*Фрагмент документа*:
В движении. Александр Корсак: никто не хотел умирать

22:09, 21 мая 2015
svg image
3269
svg image
0
image
Хави идет в печали

И вправду: окно открыто, телевизор включен на всю мощь — он, видимо, единственный источник информации, поскольку зрение у Корсака было плохим еще с юности, а лежавшая на холодильнике газета скорее просто дань еще советской привычке подписываться на периодическую прессу.
Александр Яковлевич улыбается мне и спрашивает, как там Александра. Саша, пожалуй, самая яркая ниточка, которая держит связь между поколениями тех, кто выигрывал медали Олимпиады-2012 и устанавливал юниорский рекорд СССР еще в далеком 1939 году.
Слог, конечно, возвышен, но не писать же о том, что на этот раз в качестве скрепа времен я принес не торт и конфеты, а бутылку отменного огненного напитка, который Корсак пробует с резюме специалиста: “Хорош, но, знаешь, крепковат…”
На кухне у него галерея трехлитровых банок с коричневым содержимым, которое мы поначалу ошибочно приняли за квас. “Пробую гнать, правда, не очень получается, а вылить жаль…” — объяснил он с застенчивой улыбкой, которая к нему как-то сразу расположила, и ровно с этого момента наша беседа потекла рекой. Излишне говорить, что в своем напутствии из Словении тренирующаяся там Саша напомнила, чтобы перед интервью я не забыл предварительно заехать к тем, у кого получается…
Ну а что еще мы могли для него сделать?

— Александр Яковлевич, углубившись в справочник “Плавание”, я отметил, что на всесоюзном юниорском первенстве СССР в Тбилиси команда Минска не только установила рекорд страны в эстафете 3 по 100 метров, но и уверенно заняла второе общекомандное место, уступив только ленинградцам.

*Задания*:
**1)** Кратко перескажите абзац интервью с Александром Корсаком, который начинается словами «И вправду: окно открыто». Сохраните его основные факты.
**2)** Верните без изменений часть интервью с Александром Корсаком между словами «На кухне у него» и «уступив только ленинградцам.» включительно.

*Исходные данные*:
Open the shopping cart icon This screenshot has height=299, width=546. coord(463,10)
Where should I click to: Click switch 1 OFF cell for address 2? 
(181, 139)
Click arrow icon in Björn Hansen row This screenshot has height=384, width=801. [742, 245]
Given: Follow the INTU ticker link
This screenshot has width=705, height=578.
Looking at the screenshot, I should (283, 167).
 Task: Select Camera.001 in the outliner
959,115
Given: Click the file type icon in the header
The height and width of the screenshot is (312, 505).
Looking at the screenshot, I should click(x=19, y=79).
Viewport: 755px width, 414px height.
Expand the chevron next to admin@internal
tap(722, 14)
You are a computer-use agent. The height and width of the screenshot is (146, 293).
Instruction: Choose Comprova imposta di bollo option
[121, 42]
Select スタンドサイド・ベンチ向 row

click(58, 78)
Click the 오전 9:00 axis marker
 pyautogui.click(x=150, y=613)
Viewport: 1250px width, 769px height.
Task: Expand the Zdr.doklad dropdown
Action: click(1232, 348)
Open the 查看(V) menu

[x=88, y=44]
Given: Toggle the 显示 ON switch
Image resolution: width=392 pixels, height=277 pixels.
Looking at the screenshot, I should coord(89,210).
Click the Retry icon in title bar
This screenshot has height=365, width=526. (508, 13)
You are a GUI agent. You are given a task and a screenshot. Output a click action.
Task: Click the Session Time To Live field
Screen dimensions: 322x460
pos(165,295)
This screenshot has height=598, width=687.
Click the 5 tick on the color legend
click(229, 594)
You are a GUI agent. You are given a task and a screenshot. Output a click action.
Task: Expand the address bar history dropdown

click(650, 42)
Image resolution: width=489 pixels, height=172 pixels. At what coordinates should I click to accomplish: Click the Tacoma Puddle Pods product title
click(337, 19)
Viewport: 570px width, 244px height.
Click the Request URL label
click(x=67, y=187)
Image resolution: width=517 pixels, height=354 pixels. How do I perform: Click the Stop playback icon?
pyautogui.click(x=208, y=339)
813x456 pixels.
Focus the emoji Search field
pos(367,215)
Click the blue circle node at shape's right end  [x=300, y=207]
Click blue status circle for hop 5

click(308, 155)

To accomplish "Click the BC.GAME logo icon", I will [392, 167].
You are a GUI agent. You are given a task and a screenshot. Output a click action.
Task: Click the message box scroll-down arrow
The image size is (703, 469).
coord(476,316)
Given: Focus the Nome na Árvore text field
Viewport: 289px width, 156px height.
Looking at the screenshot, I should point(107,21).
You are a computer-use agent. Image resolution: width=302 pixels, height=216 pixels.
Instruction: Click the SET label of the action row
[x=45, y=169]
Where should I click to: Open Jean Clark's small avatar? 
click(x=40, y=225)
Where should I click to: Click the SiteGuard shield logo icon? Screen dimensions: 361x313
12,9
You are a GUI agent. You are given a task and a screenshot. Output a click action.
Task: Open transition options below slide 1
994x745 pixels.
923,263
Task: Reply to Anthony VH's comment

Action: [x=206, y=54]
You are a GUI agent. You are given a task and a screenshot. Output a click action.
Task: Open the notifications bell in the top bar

*Ответы*:
**1)** Окно открыто, телевизор включен на полную мощность. Вероятно, это единственный источник информации для Корсака: зрение у него плохое еще с юности. Газета на холодильнике — скорее дань советской привычке подписываться на прессу.

**2)**
На кухне у него галерея трехлитровых банок с коричневым содержимым, которое мы поначалу ошибочно приняли за квас. “Пробую гнать, правда, не очень получается, а вылить жаль…” — объяснил он с застенчивой улыбкой, которая к нему как-то сразу расположила, и ровно с этого момента наша беседа потекла рекой. Излишне говорить, что в своем напутствии из Словении тренирующаяся там Саша напомнила, чтобы перед интервью я не забыл предварительно заехать к тем, у кого получается…
Ну а что еще мы могли для него сделать?

— Александр Яковлевич, углубившись в справочник “Плавание”, я отметил, что на всесоюзном юниорском первенстве СССР в Тбилиси команда Минска не только установила рекорд страны в эстафете 3 по 100 метров, но и уверенно заняла второе общекомандное место, уступив только ленинградцам.